[Saved data entries]
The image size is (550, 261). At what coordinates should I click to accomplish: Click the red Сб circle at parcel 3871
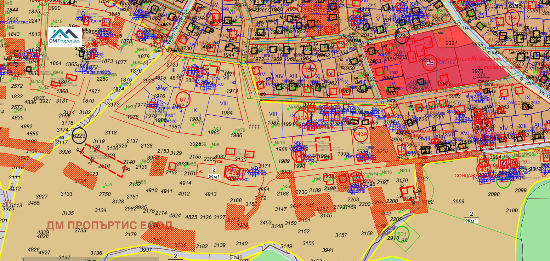coord(430,63)
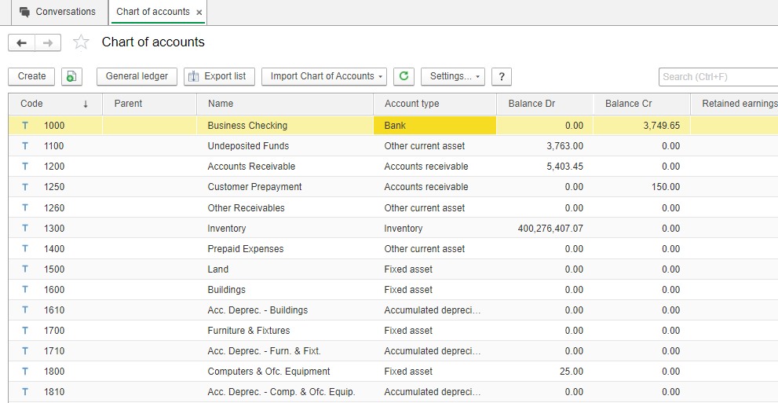The width and height of the screenshot is (778, 403).
Task: Expand the Settings dropdown menu
Action: pos(453,76)
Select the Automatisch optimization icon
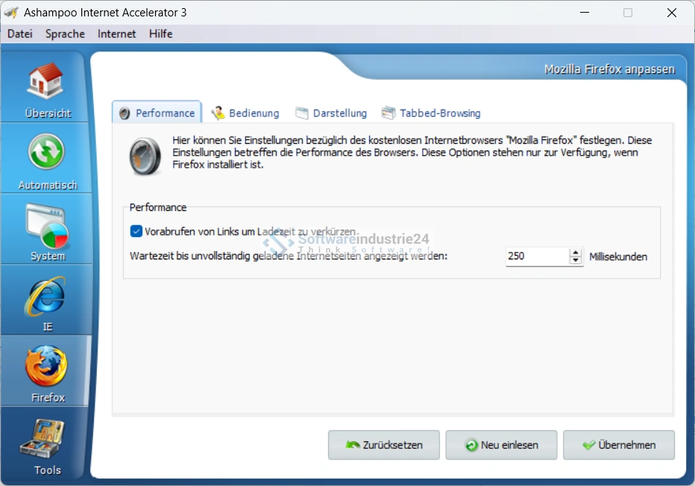 47,155
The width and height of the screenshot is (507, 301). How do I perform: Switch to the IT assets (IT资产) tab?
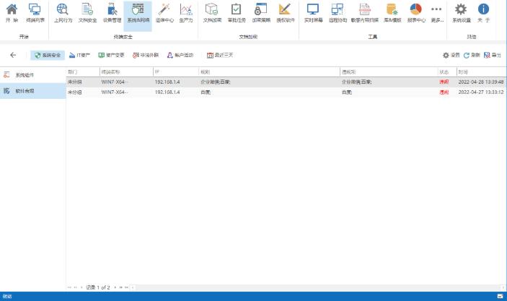(79, 55)
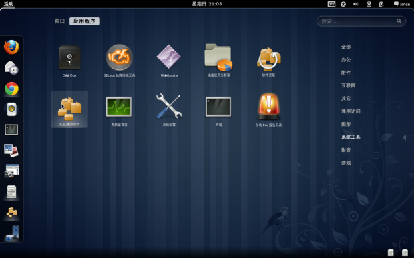The height and width of the screenshot is (258, 414).
Task: Launch Google Chrome from the dash
Action: point(11,89)
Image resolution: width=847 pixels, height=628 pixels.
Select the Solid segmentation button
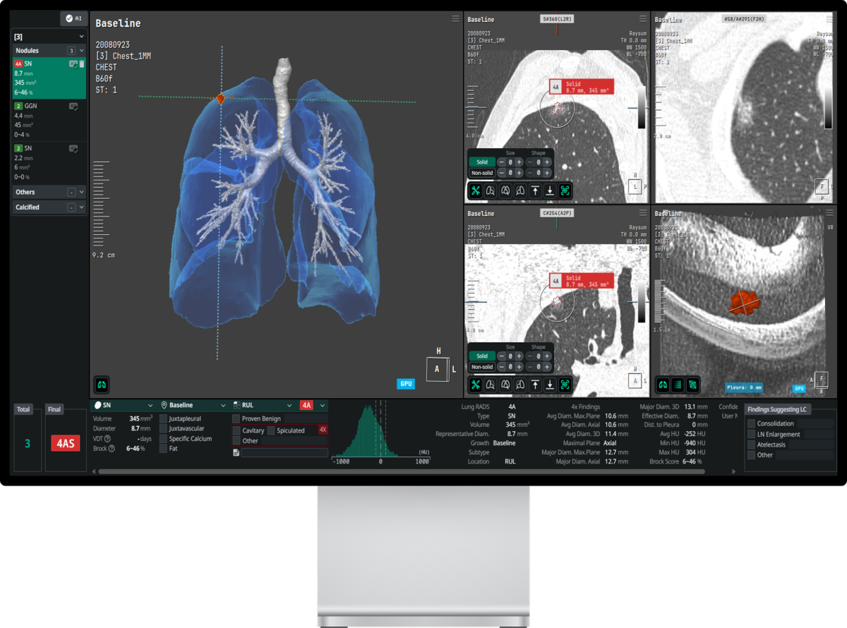[x=482, y=162]
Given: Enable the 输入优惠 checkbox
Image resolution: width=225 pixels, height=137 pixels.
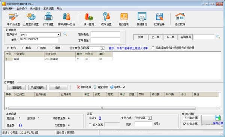Looking at the screenshot, I should pos(90,125).
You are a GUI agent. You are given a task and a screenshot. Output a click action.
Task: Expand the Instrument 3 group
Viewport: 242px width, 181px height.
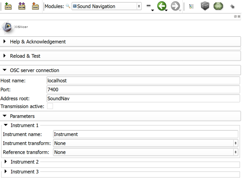(25, 172)
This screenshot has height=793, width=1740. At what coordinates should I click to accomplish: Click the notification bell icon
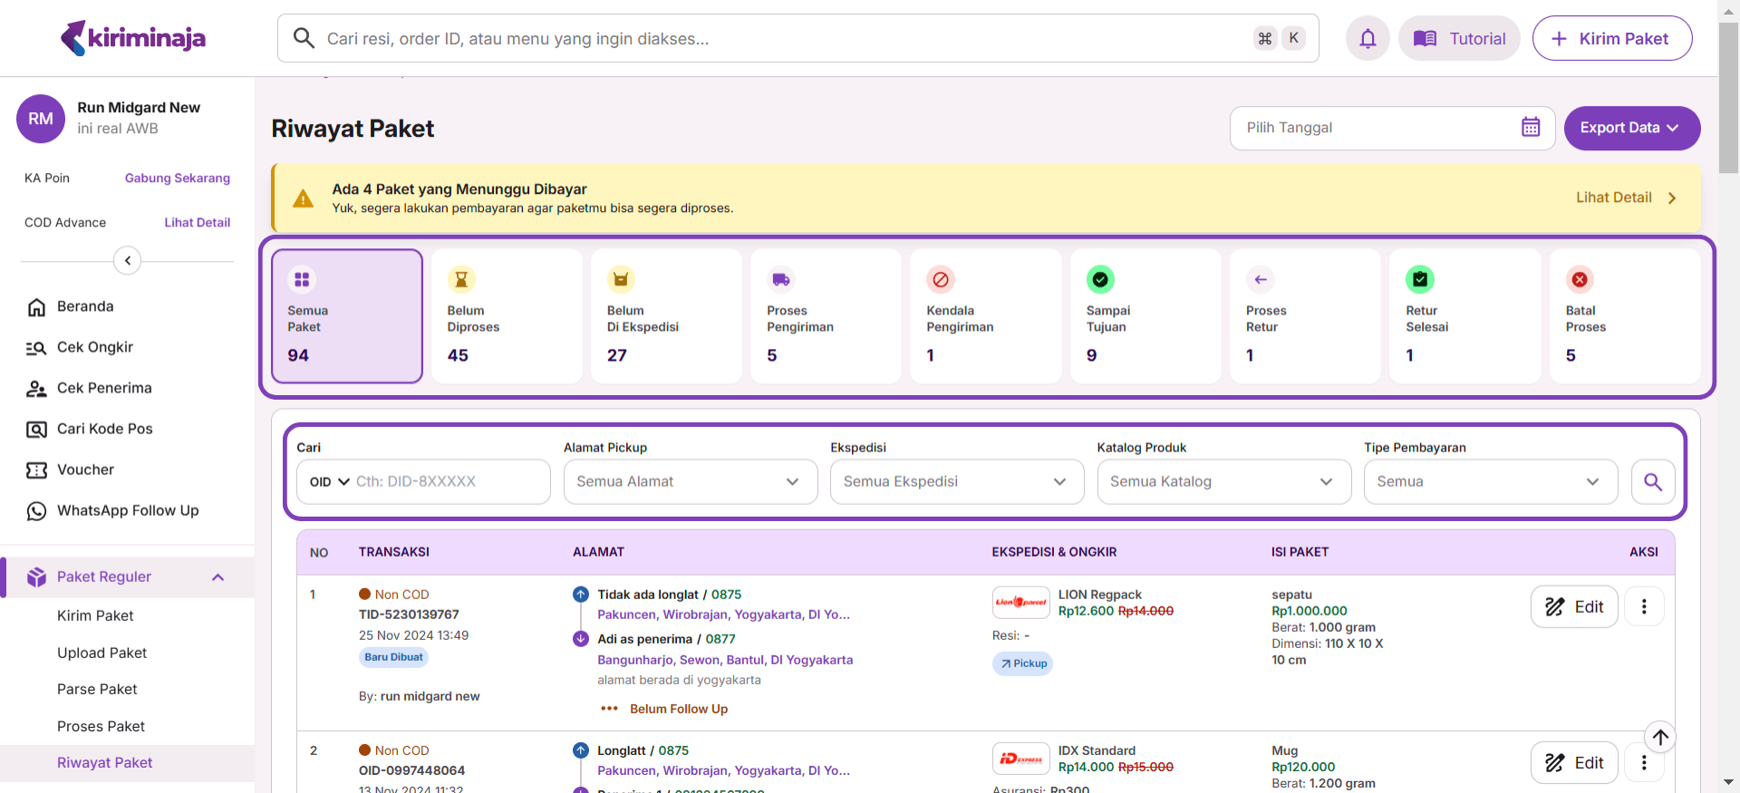click(x=1367, y=38)
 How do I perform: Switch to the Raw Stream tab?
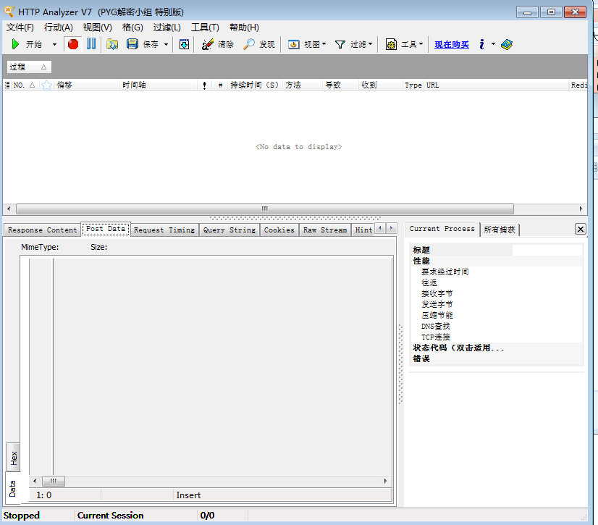tap(325, 230)
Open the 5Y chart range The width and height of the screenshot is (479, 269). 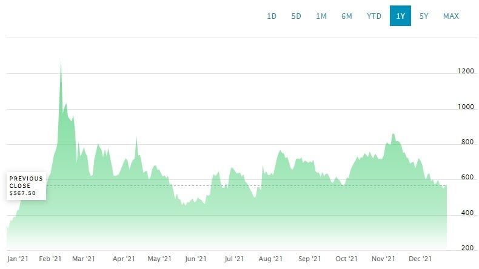[x=424, y=16]
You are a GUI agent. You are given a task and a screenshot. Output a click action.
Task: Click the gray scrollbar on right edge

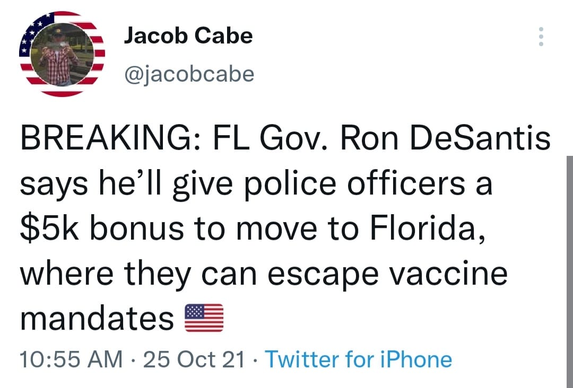tap(568, 265)
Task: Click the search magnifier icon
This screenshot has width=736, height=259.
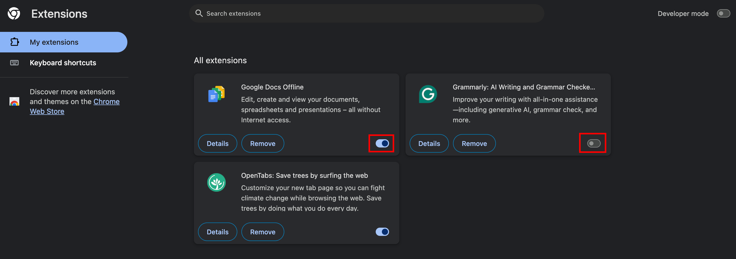Action: click(x=199, y=13)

Prompt: Each line above that falls between the line with "Image resolution: width=847" and the line with "Task: Expand the Instrument 3 group" should be printed exactly, together with those two lines, but the pictures should not.

Answer box:
Image resolution: width=847 pixels, height=628 pixels.
Select the Solid segmentation button
[x=482, y=162]
Given: Enable the 输入优惠 checkbox
Image resolution: width=225 pixels, height=137 pixels.
Looking at the screenshot, I should pos(90,125).
You are a GUI agent. You are given a task and a screenshot. Output a click action.
Task: Expand the Instrument 3 group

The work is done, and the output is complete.